Your Correspondent, God is nowhere. God is now here.


8 Responses to “You Are The First Generation To Be Raised Without Religion, II”

  1. 1 jimlad

    I read recently that “pistis”, the word translated as faith in the Bible, loses some meaning in the translation. It is also meant to convey a sense of trust and reliance on God. It made a lot more sense to me when I read that, especially the bit where Paul describes it as believing things that you can’t see. That definition sounds like trust to me, as opposed to what I have always thought of faith as: some magical power to move mountains and heal people. Well, maybe it does that to but if it does, it has to involve trusting and reliance, so it’s not actually the believer moving the mountain, more being willing to accept that it can be moved by the one you rely on, not the one you magically control.

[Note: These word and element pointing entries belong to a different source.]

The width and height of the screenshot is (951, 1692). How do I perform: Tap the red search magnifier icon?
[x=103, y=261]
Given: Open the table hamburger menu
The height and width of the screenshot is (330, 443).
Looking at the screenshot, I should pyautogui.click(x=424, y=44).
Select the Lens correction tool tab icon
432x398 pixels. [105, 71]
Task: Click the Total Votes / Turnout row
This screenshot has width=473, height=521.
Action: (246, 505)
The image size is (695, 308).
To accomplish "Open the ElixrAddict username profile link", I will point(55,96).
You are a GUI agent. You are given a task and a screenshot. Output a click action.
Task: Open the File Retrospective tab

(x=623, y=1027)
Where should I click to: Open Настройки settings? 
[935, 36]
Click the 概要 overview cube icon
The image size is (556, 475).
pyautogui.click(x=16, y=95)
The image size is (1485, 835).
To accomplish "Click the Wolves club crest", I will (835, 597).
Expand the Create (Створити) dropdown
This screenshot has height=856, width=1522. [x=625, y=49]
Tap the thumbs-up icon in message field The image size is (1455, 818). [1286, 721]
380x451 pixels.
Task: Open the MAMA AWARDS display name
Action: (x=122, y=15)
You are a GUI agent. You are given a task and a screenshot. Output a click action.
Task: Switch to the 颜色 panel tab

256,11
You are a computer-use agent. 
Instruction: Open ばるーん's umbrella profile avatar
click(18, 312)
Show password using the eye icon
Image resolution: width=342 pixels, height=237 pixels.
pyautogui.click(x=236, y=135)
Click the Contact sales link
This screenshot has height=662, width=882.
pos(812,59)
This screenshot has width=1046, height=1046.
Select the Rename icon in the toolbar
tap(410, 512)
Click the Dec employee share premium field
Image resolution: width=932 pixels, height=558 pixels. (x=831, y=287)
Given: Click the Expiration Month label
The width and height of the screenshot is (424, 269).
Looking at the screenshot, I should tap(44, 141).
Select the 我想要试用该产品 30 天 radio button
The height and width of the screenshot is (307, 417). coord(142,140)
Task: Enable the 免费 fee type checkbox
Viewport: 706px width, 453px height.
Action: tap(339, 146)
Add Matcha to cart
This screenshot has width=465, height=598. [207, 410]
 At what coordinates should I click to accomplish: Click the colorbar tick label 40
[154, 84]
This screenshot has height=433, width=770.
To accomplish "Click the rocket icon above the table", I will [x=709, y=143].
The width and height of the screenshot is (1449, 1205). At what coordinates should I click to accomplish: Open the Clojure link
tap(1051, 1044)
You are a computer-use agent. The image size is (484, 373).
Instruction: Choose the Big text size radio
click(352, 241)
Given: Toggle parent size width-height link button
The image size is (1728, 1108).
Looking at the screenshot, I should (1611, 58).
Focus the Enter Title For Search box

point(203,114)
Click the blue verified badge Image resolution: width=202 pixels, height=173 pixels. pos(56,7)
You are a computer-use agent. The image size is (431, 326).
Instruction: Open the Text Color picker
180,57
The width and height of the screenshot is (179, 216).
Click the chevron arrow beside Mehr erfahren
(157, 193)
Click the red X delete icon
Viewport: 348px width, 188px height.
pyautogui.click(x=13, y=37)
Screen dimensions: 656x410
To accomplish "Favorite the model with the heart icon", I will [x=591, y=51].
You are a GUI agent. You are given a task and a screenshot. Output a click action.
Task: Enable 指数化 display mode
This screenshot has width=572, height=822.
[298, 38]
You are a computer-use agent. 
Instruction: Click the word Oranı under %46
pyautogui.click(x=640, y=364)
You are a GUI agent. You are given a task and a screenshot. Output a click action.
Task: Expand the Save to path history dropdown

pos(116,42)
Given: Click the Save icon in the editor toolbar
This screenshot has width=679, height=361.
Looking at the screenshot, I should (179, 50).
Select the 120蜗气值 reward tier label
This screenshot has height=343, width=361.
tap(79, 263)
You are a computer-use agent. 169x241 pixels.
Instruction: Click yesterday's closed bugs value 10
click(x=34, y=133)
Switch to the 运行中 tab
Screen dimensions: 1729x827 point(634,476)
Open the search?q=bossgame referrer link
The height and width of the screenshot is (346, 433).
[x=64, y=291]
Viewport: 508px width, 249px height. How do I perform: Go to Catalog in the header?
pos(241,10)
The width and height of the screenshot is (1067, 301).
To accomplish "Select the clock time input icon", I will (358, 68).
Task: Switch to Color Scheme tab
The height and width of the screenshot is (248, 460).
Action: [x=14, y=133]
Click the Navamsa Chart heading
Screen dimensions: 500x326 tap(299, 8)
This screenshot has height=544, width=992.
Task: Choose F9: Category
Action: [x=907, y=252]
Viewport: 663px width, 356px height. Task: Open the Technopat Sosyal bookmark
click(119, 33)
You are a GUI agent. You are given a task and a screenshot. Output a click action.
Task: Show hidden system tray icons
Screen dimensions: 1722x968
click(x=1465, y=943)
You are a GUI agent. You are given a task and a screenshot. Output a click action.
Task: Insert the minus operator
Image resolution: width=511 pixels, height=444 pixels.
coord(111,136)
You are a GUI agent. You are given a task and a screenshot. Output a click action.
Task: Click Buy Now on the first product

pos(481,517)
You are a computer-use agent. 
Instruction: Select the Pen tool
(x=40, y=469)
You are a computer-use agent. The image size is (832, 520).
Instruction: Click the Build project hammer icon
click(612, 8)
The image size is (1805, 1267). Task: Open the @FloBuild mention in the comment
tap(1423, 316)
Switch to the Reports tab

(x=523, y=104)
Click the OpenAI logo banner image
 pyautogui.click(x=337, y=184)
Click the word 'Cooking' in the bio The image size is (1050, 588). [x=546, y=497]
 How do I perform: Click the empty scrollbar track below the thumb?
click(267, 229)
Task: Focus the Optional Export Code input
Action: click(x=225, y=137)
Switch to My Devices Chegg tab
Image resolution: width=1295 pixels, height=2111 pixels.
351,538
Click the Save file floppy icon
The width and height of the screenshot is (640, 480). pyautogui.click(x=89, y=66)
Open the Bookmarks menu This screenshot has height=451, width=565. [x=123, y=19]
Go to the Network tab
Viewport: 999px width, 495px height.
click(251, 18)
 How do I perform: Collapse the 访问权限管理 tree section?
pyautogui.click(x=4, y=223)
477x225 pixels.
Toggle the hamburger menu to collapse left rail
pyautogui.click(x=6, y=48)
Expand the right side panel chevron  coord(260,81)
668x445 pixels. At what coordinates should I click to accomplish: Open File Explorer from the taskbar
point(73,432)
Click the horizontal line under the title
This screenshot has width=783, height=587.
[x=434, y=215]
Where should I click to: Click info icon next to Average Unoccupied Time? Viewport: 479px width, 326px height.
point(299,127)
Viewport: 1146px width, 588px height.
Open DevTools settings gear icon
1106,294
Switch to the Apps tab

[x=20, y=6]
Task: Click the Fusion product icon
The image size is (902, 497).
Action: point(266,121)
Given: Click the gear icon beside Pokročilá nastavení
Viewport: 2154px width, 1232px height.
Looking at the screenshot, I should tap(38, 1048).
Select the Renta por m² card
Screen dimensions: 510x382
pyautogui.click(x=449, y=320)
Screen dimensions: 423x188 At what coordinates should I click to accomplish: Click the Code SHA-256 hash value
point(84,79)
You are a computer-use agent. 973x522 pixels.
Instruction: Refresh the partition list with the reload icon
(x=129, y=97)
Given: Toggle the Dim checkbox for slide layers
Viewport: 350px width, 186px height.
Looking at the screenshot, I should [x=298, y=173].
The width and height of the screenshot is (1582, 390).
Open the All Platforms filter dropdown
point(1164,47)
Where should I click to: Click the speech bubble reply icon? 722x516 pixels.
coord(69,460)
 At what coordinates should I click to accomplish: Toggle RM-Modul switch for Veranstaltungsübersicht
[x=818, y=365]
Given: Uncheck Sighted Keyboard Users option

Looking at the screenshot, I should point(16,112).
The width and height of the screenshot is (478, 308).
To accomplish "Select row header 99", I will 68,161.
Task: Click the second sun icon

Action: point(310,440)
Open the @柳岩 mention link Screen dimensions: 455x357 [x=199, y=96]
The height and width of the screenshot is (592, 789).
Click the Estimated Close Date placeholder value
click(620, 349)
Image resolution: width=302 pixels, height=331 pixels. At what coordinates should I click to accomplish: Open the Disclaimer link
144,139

    Trust is the hard part really, isn’t it? Like being afraid to let go and embarrass yourself in front of strangers, it’s hard to let go and reach the heights of excitement in that extraordinary happening.

  2. 2 QM

    right on the nose jimlad. But the key is deciding to trust in the correct thing.
    (btw, we’ve no idea what Paul did or did not say)

  3. 3 Clairebo

    QM, life must be so impoverished to dismiss as you do out of hand without any understanding or academic backup all the ancient texts which have coloured our global, national, local and personal thinking. And I’m not even referring to biblical texts.

  4. 4 Morbert

    QM, I think it’s important to separate the issue of faith in God from atheism. Faith in God can only really be addressed once you believe in Him. God, for example, is under no obligation to fulfil any promises or claims He might make, or even consider our well being at all. Faith, as jimland implied, is about trust.

    Atheism is not about a lack of faith in God. Atheism is about not believing that God exists. I suppose it could be said that we lack faith in the Bible, or the authors of the Bible, but even that is too impersonal for my taste.

  5. 5 zoomtard

    Pistis takes a strange case in Greek so that the KJV renders it well when it translates “believe unto”. It’s almost like we don’t possess our beliefs but we move with them. They shift. When we are called to faith by Jesus, it is as if we are called to invest in Jesus, deposit into him.

    Remember that I have only done one module of Greek so I could be talking through my behind.

    So as is often the case, Morbert is spot on when tries to parse belief and faith. Faith is a far more active thing. And in Coupland novels it is not that the Canadian characters are unable to learn the doctrines of Christianity. It is more a case that their hunger is not for belief but faith- belief enfleshed.

    And that drives me personally, back to understanding faith in terms of relationality. What does it mean for me to trust Claire or Keith or you? Faith in God is a very similar proposition.

    As for having “idea what Paul did or did not say”; what a load of ill informed bollix!

  6. 6 I cant find my TROUSERS

    Justified by trust alone?!

    Turst involves some action sooooo

    Justified by faith and works alone???

  7. 7 zoomtard

    Trust is a gift of the Holy Spirit. :)

  8. 8 dave bish

    I loved this one the first time round. And now I’m going to read it again.